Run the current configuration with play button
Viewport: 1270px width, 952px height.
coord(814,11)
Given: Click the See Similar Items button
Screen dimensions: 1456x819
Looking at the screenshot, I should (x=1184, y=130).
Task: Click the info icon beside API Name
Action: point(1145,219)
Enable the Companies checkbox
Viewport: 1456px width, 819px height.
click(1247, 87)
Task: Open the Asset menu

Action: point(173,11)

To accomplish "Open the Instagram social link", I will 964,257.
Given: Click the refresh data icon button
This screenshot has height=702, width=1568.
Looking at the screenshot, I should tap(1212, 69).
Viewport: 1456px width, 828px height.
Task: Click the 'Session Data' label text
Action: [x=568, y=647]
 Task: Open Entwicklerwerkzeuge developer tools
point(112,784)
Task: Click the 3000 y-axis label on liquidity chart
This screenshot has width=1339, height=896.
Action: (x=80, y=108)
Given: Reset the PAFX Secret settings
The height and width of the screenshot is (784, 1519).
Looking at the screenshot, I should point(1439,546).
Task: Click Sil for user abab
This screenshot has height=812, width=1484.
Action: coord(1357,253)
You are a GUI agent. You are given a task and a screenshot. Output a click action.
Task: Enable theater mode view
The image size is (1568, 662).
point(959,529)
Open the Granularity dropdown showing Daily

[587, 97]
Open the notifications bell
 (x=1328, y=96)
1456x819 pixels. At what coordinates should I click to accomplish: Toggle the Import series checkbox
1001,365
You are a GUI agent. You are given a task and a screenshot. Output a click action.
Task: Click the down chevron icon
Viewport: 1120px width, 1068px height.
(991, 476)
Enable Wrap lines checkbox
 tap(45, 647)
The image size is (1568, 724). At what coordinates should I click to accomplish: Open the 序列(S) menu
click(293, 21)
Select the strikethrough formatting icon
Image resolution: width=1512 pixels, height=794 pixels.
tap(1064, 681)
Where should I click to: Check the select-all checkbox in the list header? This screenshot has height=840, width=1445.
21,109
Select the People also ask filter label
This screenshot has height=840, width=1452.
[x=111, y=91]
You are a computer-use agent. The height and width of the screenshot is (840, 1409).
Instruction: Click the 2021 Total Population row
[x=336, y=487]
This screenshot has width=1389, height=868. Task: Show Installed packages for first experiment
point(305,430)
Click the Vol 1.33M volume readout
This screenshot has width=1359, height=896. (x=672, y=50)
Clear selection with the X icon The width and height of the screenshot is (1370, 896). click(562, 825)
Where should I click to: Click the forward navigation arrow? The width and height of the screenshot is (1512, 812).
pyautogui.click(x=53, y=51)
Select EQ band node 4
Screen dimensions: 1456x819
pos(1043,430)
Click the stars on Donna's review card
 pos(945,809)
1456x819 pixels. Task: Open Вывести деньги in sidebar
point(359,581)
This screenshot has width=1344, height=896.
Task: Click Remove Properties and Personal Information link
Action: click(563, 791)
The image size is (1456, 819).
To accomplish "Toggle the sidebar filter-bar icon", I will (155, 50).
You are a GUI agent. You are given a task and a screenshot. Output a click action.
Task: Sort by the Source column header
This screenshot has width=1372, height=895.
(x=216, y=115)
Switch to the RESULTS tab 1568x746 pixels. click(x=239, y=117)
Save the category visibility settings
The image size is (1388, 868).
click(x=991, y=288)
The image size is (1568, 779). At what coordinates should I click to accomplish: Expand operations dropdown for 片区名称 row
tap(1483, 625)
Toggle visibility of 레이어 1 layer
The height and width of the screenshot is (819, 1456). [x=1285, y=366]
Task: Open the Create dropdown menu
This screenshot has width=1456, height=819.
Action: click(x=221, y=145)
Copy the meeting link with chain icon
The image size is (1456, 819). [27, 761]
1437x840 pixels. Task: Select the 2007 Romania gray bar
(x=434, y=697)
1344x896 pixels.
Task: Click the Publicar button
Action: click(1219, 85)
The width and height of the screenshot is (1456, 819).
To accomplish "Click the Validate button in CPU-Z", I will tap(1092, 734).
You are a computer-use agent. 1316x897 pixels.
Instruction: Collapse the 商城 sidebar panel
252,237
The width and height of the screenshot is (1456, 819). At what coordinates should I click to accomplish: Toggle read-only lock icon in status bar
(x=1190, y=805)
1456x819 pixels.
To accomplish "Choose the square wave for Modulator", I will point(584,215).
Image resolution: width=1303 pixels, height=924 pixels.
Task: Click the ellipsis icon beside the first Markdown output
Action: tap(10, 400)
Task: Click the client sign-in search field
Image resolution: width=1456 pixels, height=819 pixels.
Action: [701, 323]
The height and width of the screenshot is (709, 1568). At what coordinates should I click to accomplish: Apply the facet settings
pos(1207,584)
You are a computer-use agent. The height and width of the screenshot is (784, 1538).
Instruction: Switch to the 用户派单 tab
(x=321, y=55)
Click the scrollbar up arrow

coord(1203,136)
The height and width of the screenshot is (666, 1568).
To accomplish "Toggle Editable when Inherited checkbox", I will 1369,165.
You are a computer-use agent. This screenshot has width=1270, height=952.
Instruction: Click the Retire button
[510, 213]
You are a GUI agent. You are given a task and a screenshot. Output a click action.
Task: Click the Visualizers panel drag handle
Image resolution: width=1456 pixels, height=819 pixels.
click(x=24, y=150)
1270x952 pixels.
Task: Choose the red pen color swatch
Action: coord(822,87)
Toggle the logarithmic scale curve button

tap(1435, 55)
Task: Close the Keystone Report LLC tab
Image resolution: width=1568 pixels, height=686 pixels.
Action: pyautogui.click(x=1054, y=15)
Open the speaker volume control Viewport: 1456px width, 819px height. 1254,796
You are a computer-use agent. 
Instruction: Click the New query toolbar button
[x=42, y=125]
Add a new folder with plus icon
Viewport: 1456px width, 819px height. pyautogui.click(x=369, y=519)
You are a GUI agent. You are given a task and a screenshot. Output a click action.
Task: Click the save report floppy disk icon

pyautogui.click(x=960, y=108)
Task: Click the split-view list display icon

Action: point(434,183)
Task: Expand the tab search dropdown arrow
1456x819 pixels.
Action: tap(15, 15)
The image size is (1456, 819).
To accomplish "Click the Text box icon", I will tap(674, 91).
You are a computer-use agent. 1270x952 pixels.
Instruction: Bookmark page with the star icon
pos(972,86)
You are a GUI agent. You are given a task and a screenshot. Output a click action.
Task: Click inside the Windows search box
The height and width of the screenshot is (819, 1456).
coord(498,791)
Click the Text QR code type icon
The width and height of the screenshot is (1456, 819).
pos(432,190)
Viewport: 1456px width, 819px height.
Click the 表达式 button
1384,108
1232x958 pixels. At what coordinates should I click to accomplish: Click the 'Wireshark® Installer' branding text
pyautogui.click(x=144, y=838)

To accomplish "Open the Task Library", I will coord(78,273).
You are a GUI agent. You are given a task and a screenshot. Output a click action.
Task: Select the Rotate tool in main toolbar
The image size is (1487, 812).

Required action: Your reply should consist of one number: how many lines in the entries contain the string "computer".

Finished task: 6